**What is required:** Each entry that follows is to be duplicated exactly, without its images.
* * *
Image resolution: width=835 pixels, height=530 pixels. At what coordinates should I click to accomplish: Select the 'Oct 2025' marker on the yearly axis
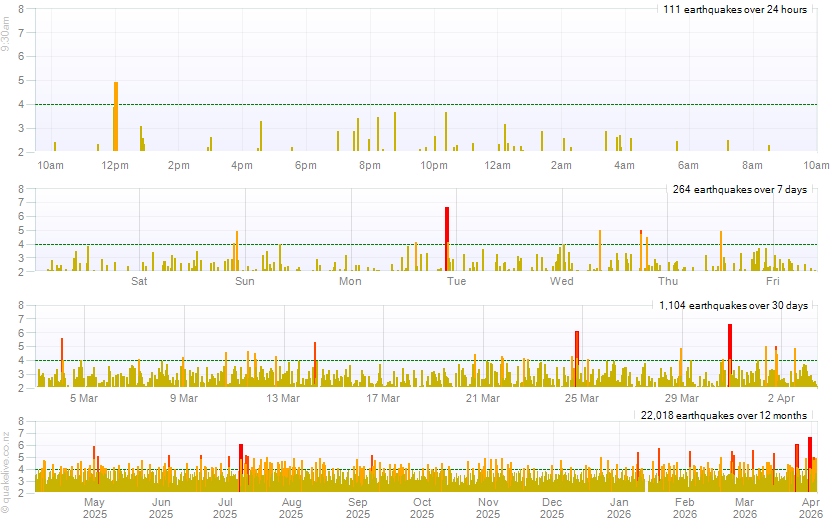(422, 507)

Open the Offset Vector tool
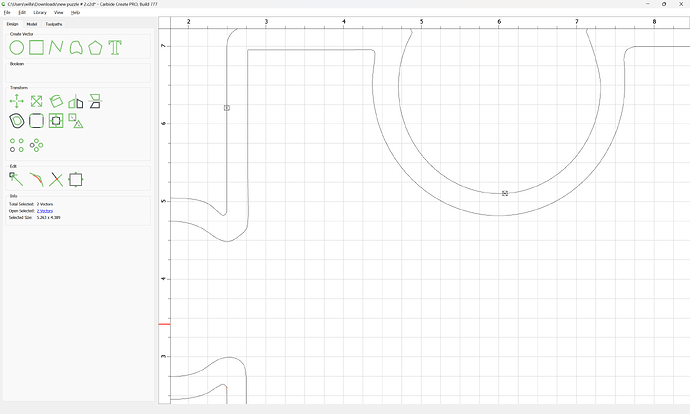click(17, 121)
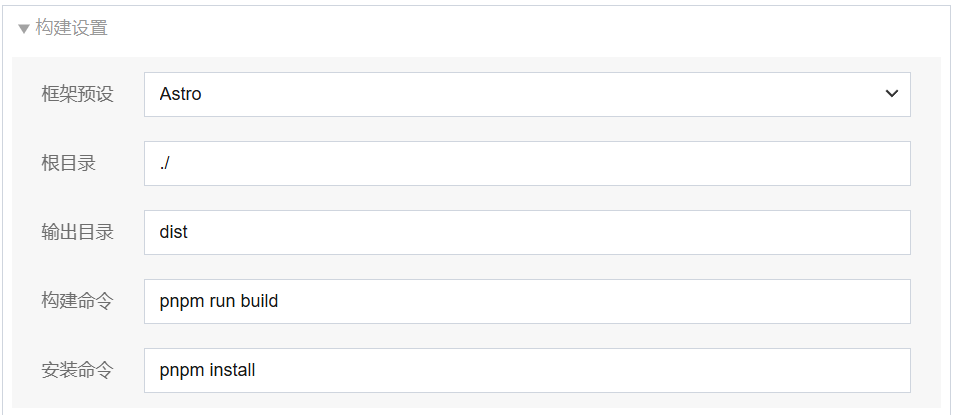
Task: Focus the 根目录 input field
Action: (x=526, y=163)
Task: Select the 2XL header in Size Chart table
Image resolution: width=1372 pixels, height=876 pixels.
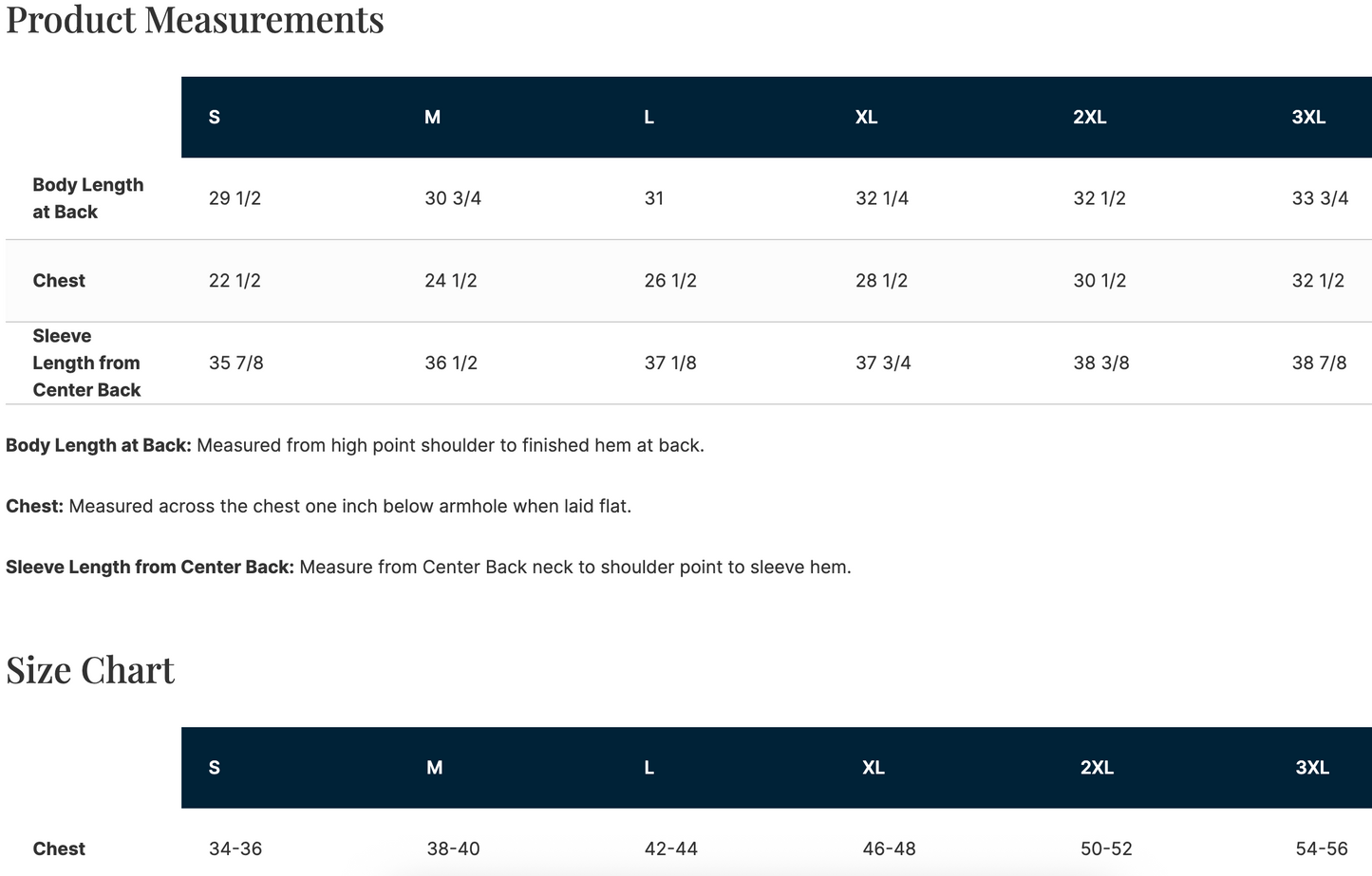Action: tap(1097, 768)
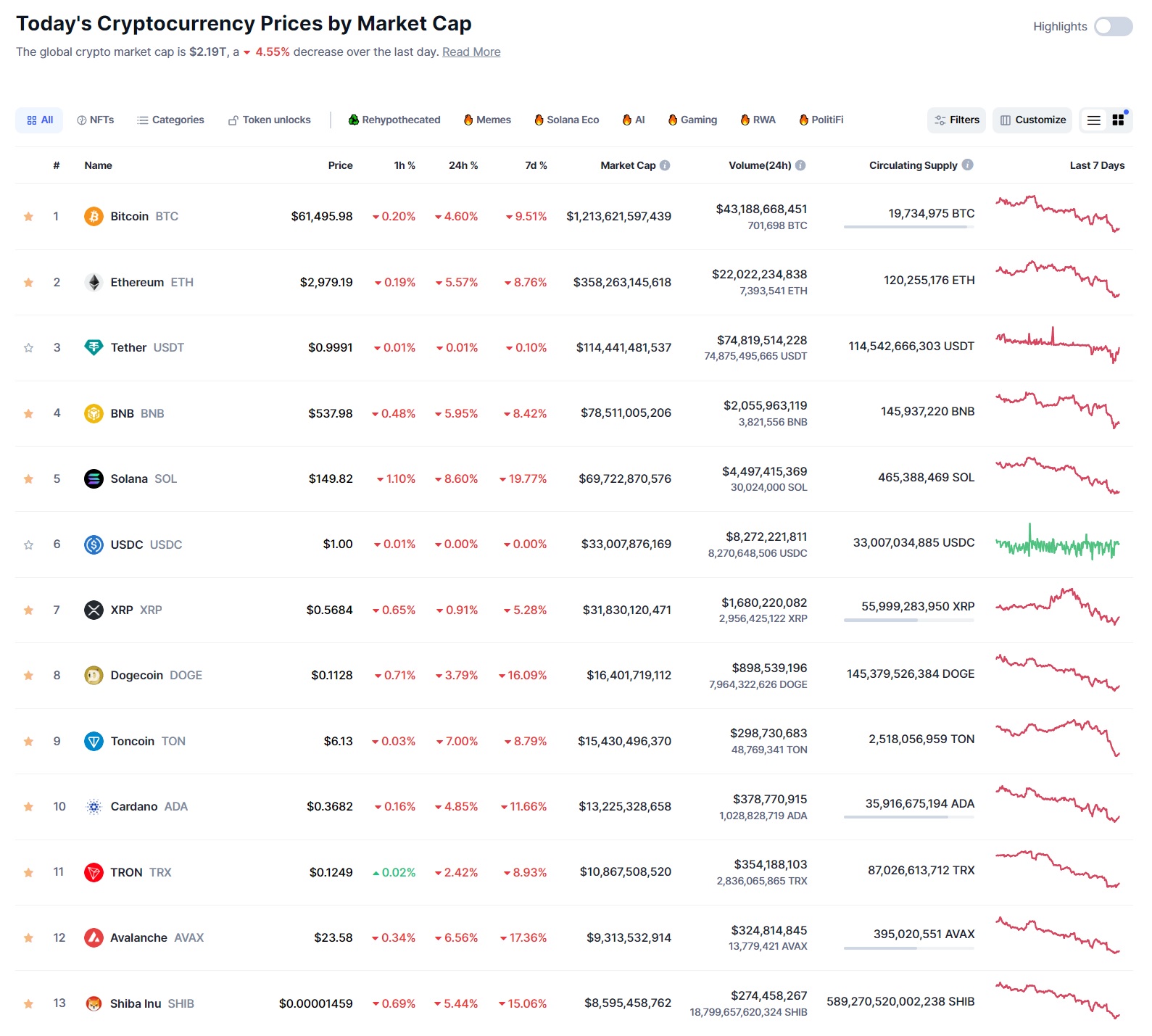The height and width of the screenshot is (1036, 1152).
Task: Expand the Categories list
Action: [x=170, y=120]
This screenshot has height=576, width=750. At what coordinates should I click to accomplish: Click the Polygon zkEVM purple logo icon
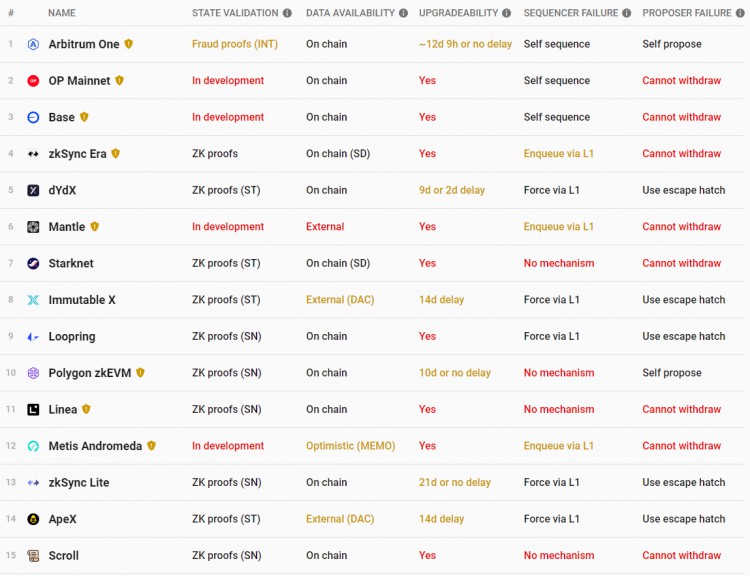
* * *
**Result of this exercise:**
Image resolution: width=835 pixels, height=530 pixels. At what coordinates should I click to accomplish: Select the 'Oct 2025' marker on the yearly axis
(422, 507)

Open the Offset Vector tool
click(17, 121)
Task: Focus the 根目录 input field
Action: (x=526, y=163)
Task: Select the 2XL header in Size Chart table
Image resolution: width=1372 pixels, height=876 pixels.
Action: tap(1097, 768)
The height and width of the screenshot is (1036, 1152).
Task: Expand the Categories list
Action: [x=170, y=120]
This screenshot has height=576, width=750. At what coordinates should I click to accomplish: Click the Polygon zkEVM purple logo icon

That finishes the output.